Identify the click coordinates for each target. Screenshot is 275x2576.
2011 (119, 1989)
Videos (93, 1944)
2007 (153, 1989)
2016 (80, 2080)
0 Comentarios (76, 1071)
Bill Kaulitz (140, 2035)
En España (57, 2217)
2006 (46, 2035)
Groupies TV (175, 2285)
------
◆ **TASK TO COMPLETE**:
The whole listing above needs to be written out exactly.

◆ **EXERCISE ANSWER**:
Identify the click coordinates for each target. Screenshot is 275x2576.
2011 (119, 1989)
Videos (93, 1944)
2007 (153, 1989)
2016 (80, 2080)
0 Comentarios (76, 1071)
Bill Kaulitz (140, 2035)
En España (57, 2217)
2006 (46, 2035)
Groupies TV (175, 2285)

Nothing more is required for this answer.